Cardiac, hepatic, and splenic histopathological lesions in the ARV-infected broiler chickens. (A, B) The pericardium of broiler chicks shows pericarditis associated with intense inflammatory cells infiltration (arrowheads). (C) Myocardium of broiler chicks shows marked atrophy of the myocardial cells (white arrowheads) and interstitial fibrosis (black arrowhead). (D) Myocardium of broiler chicks show myxomatous changes (white arrowhead) and severe eosinophilic sarcoplasmic degeneration (black arrowhead). (F) Liver of broiler chicks show periportal heterophilic infiltration (white arrowheads). (E) Liver of broiler chicks show the congestion of red pulp (black arrowhead) and moderate degree of lymphoid depletion (white arrowhead), H&E, bar = 50 μm.

Figure 4

Synovial, tendon, and articular cartilaginous histopathological lesions in the ARV-infected broiler chickens. (A–C) Fibrin foci (black arrowhead) and marked heterophilic cell infiltration (white arrowheads) within the synovial membrane. (D) Necrosis o the synovial membrane (black arrowhead) and hypertrophy of synovial cells (white arrowhead). (E, F) Articular tissues showing multifocal necrosis on the surface or within the cartilage (white arrowhead), H&E, bar= 50 μm.

Figure 5

Phylogenetic tree of ARV sigma C gene nucleotide sequences constructed with MEGA X software in which the analyzed sequences are clustered into six genotyping clusters (genotypic cluster I–VI) according to Ayalew et al. (2017) ARV classification.
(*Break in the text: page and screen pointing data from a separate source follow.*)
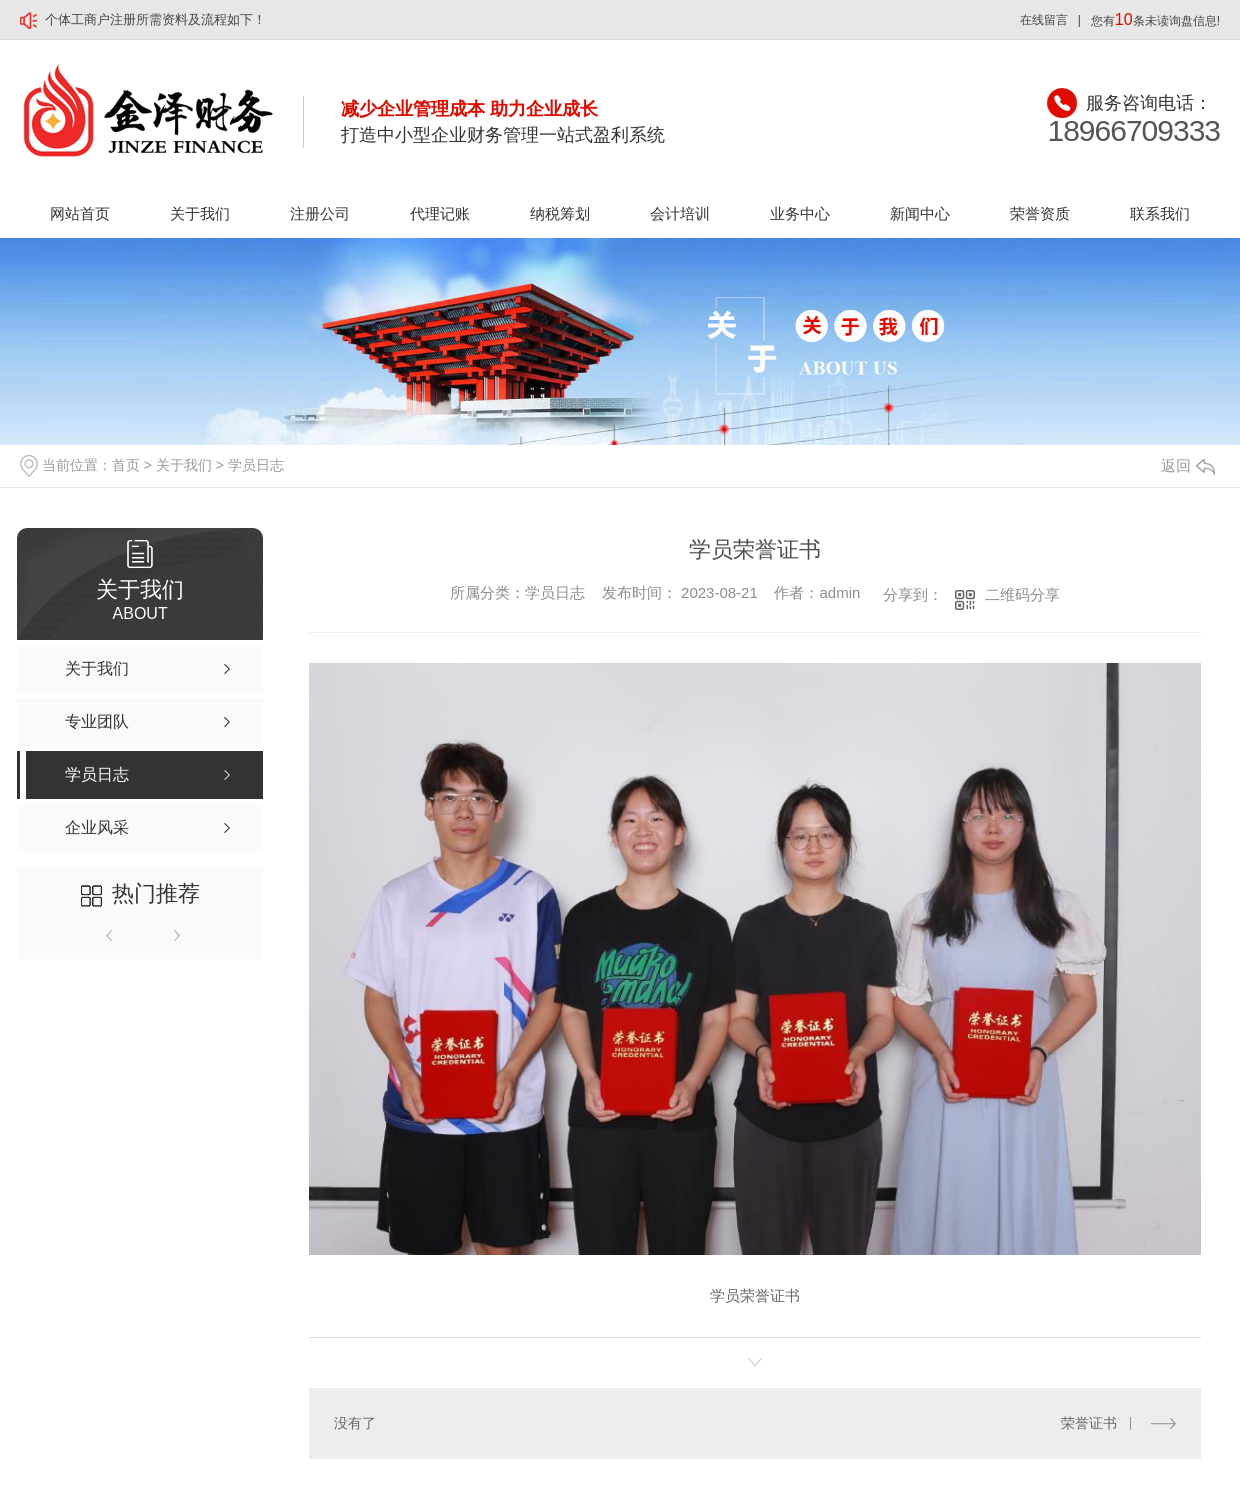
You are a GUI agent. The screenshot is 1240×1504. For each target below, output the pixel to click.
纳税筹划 (560, 213)
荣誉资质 (1040, 213)
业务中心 (800, 213)
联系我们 (1160, 213)
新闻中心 (920, 213)
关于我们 (200, 213)
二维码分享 (1022, 594)
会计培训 (680, 213)
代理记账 (440, 213)
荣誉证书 (1089, 1423)
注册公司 (320, 213)
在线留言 (1044, 20)
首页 (126, 465)
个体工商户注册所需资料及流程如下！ (155, 19)
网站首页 (80, 213)
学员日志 (256, 465)
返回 (1188, 465)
Our isolates (red triangles) are clustered in genotypic cluster V away from all vaccine strains which are clustered in genotypic cluster I.

Figure 6

Phylogenetic tree of ARV sigma C gene deduced amino acid sequences constructed with MEGA X software in which the analyzed sequences are clustered into six antigenic clusters (antigenic cluster I–VI) according to Ayalew et al. (2017) ARV classification. Our isolates (red triangles) are clustered in the antigenic cluster V away from all vaccine strains which are clustered in the antigenic cluster I.

Figure 7

Avian orthoreovirus sigma C gene nucleotide sequences analysis using BioEdit software showing 397 nucleotide substitutions (out of 797 aligned nucleotides) in our isolates in comparison to vaccine strains used in Egypt.

Figure 8

Avian orthoreovirus sigma C gene deduced amino acid sequences analysis using BioEdit software showing 149 (Gharbia/1-20) and 150 (Gharbia/2-20) amino acid substitutions (out of 265 aligned amino acids) in our isolates in comparison to vaccine strains used in Egypt.